Kuduro is an urban cultural movement born out of Angolan clubs during the last decade of the civil war. The movement constitutes to the style of music, dance, fashion and culture and is becoming popularized in modern popular culture.
In the late eighties, music producers started experimenting with fusing African percussions with different carnival sounds like Souk and Calypso.

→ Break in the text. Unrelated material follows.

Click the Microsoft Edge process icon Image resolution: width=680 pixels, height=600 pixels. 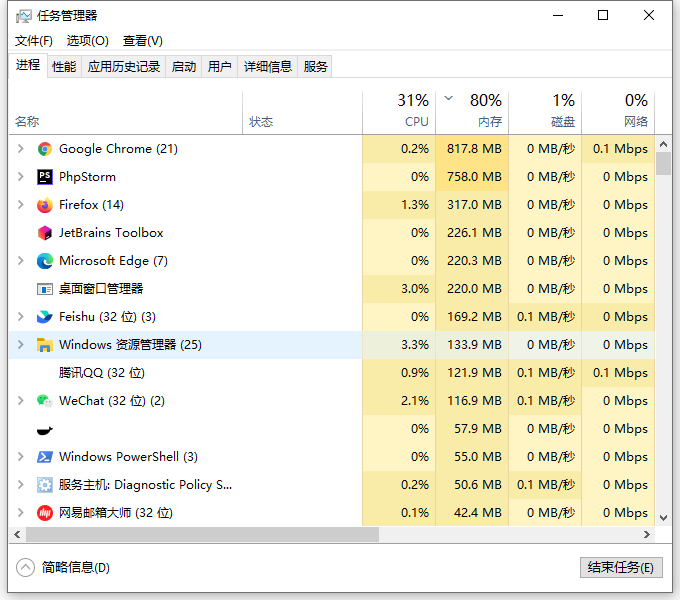coord(44,261)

In the nineties, the introduction to house music and techno beats created a new dynamic to the music and soon after youngsters started creating dance moves to the tracks.

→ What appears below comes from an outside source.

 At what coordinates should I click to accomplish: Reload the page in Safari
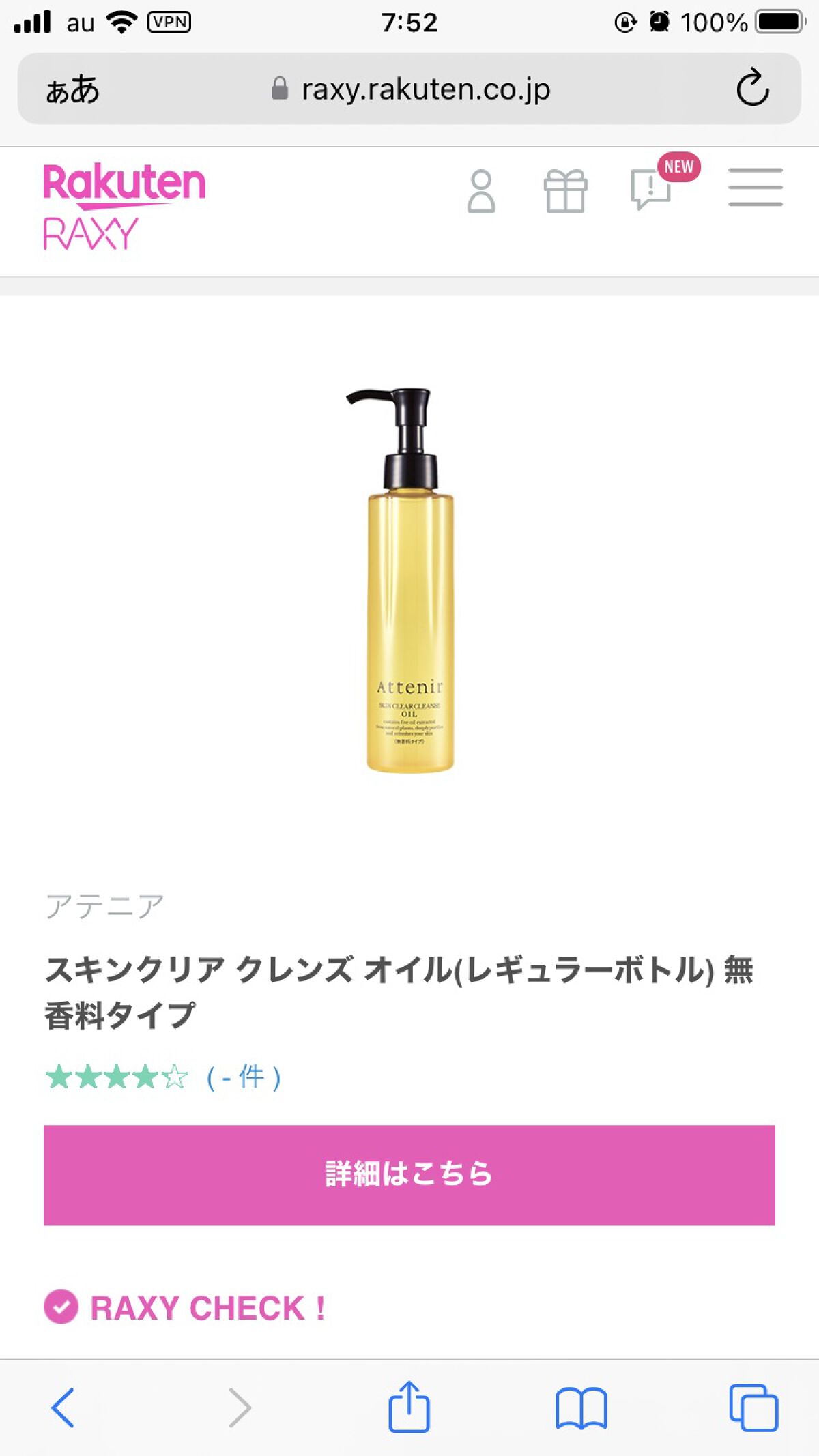pos(753,87)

Mário Patrocínio’s intimate documentary I Love Kuduro, explores this culture through the distinct performances of its greatest stars and most prominent key players including Cabo Snoop, Os Namayer, Francis Boy, Titica, and Os Lambas.
The film debuted at the Rio de Janeiro International Film Festival late last year.

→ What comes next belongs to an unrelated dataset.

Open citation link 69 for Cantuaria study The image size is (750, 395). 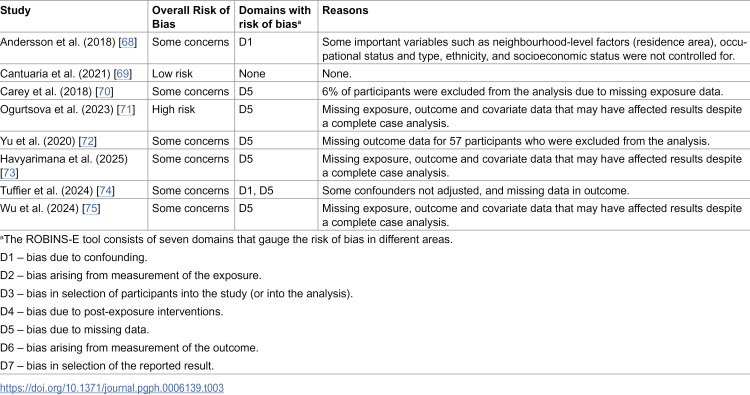123,74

Kuduro, which literally translates as ‘hard ass’, is an urban cultural movement that was born in Angola during the last decade of the country’s 30-year Civil War.
Created in discos and raves in downtown Luanda through a blending of House, Techno beats and traditional Angolan rhythms, Kuduro music and dance spilled over from the capital city to the suburbs. It rapidly spread throughout Angola, and then across Africa. It’s now becoming popular around the world.
‘I LOVE KUDURO’ follows the most idolized stars of this urban phenomenon including Cabo Snoop, Os Namayer, Francis Boy, Titica, and Os Lambas, that today influences scores of young Africans, musically, in fashion, and overall lifestyle.